The Persistent Role of Natural Gas
Despite the triumphant rise of renewables, the EU’s energy transition faced a significant headwind in 2025, as an unexpected shortfall in hydroelectric power forced a renewed and costly reliance on natural gas. A 12% decline in hydro output, attributed to unusual weather patterns, created a generation gap that grid operators scrambled to fill, ultimately leading to an 8% increase in gas-fired power generation. This turn of events served as a stark reminder of the system’s remaining vulnerabilities and the critical role that dispatchable power sources still play in ensuring grid stability. The economic consequences were immediate and severe. The increased demand for natural gas pushed the bloc’s import costs up by 16% to a staggering €32 billion ($37.4 billion), marking the first annual cost increase since the 2022 energy crisis. Germany and Italy, two of the EU’s largest economies, bore the brunt of this expenditure, underscoring the geopolitical and economic risks associated with continued dependence on imported fossil fuels.
The ripple effects of this gas dependency extended beyond national budgets and directly impacted consumers and businesses across the continent.

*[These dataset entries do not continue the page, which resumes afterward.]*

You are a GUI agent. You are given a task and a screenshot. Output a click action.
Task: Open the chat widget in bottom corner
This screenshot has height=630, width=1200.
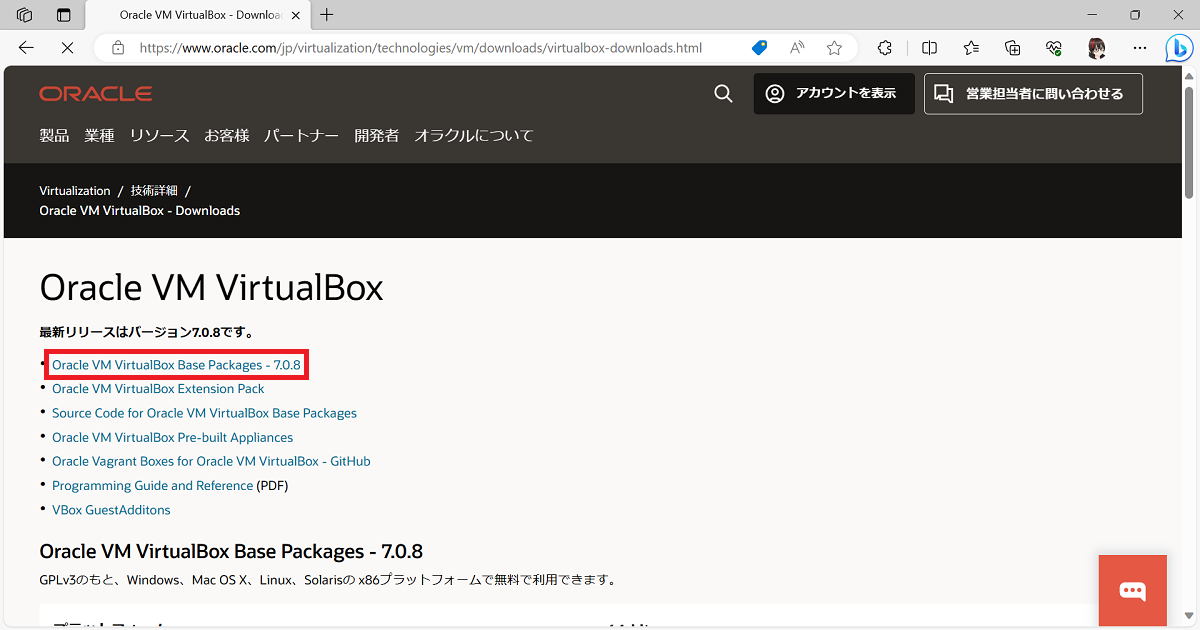tap(1132, 590)
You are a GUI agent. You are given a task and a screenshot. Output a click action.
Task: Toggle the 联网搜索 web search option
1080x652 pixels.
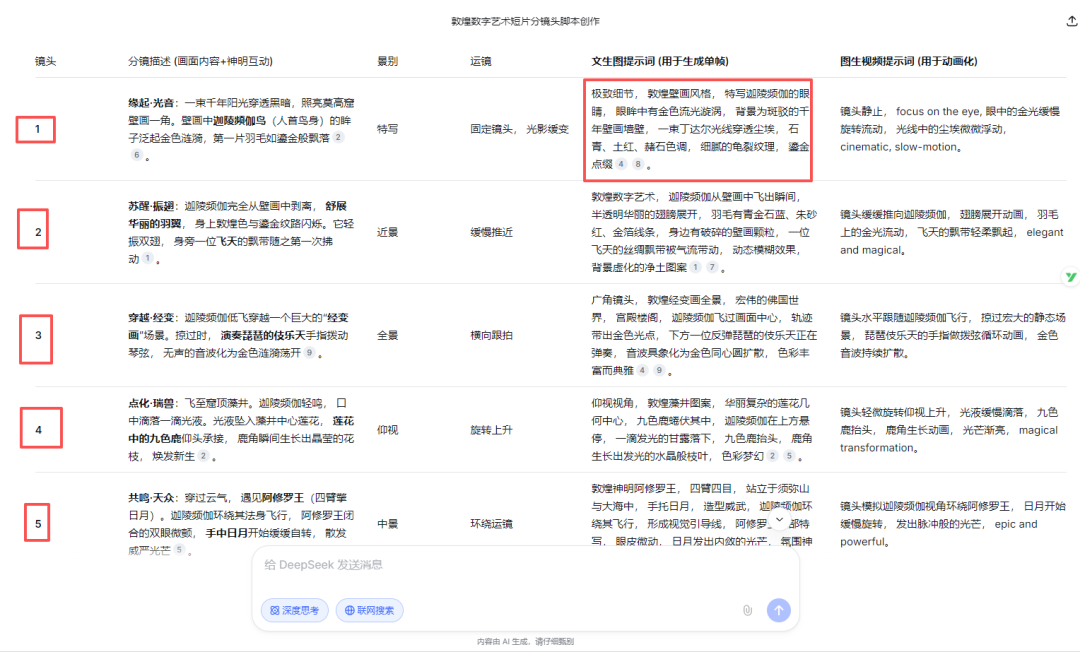coord(369,610)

The increased use of expensive gas-fired peaker plants resulted in an 11% spike in average electricity prices during peak usage periods compared to 2024. This price volatility highlights the urgent need for greater investment in energy storage solutions, such as batteries and pumped hydro, as well as demand-side management strategies that can help balance the grid without resorting to fossil fuels. The episode demonstrated that while wind and solar are now the primary sources of electricity, the overall energy system is not yet fully resilient to shocks in other parts of the renewable portfolio. It underscored that the final phase of the energy transition will require not just adding more renewable capacity, but also building a more flexible, interconnected, and technologically advanced grid capable of managing the intermittency of all clean energy sources.

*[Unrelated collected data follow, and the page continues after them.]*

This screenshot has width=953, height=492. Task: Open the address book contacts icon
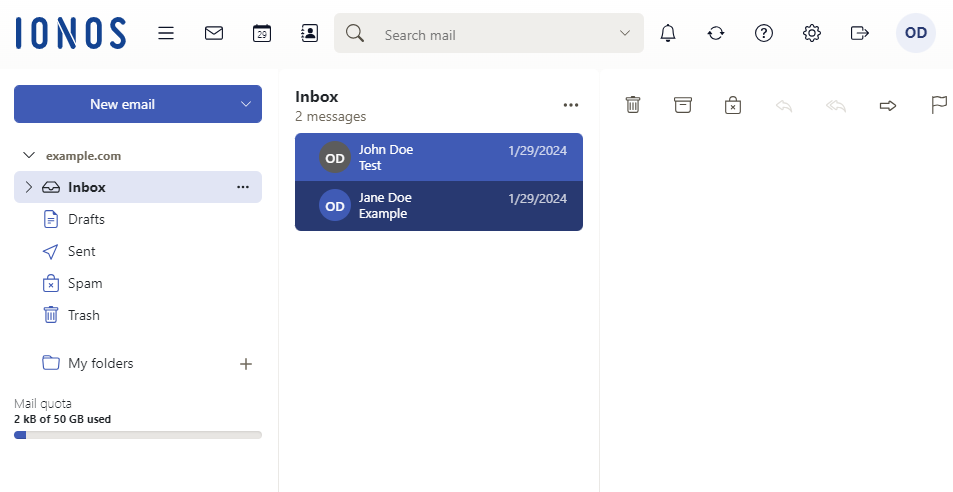[309, 33]

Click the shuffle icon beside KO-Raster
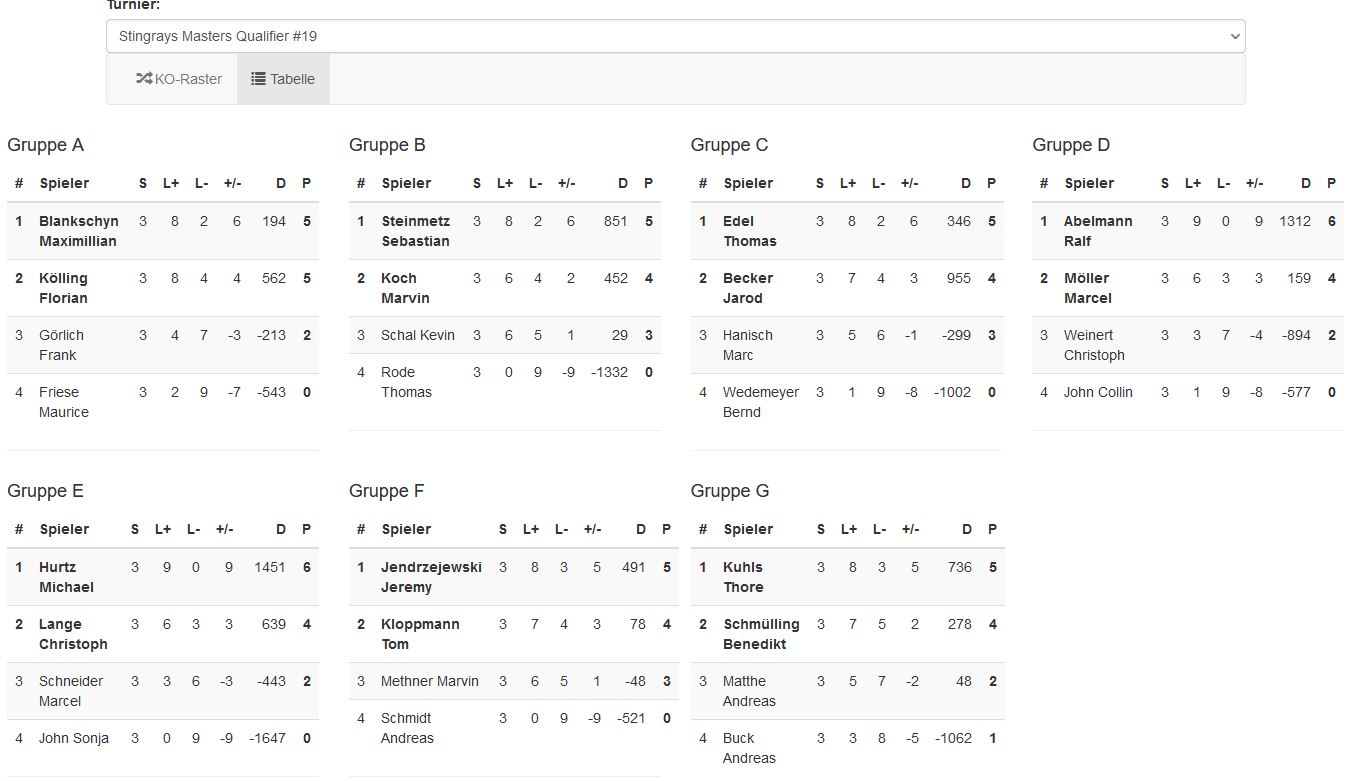(x=144, y=79)
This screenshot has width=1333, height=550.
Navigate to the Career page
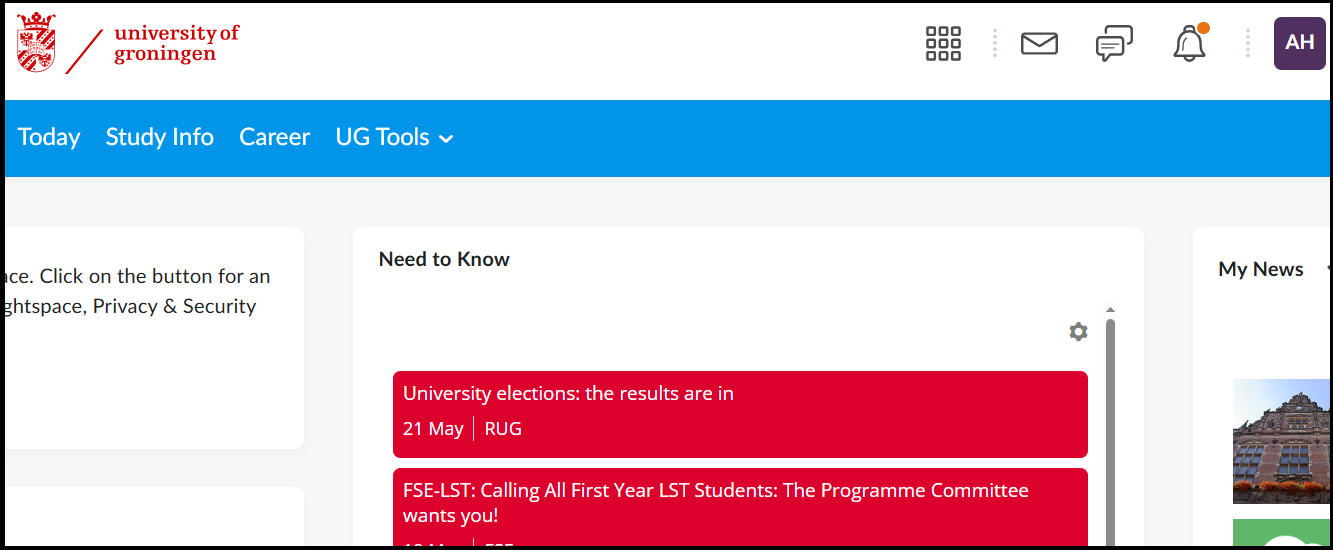(275, 138)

A New Energy Paradigm Emerged
The year 2025 was ultimately defined by the establishment of a new energy order in the European Union, a paradigm shift solidified by the precipitous decline of coal power. Once the bedrock of the continent’s industrial might, coal-fired generation plummeted to a historic low, accounting for just 9.2% of the EU’s power mix. This figure stood in stark contrast to its position a decade earlier, when it supplied nearly a quarter of all electricity. This collapse was not an isolated trend but a systemic change observed across the bloc, with 19 of the 27 member states now sourcing 5% or less of their power from coal. This irreversible trend, coupled with the ascendancy of renewables, confirmed that a tipping point had been crossed. The data revealed a profound realignment, with more than half of the EU’s member states—14 countries in total—now generating more electricity from wind and solar combined than from all fossil fuel sources, signaling the dawn of a fundamentally different energy landscape. The events of that year demonstrated that the transition was no longer a future aspiration but a present-day reality, driven by a powerful synergy of policy, technology, and market forces that have successfully displaced legacy fossil fuels from their long-held position of dominance.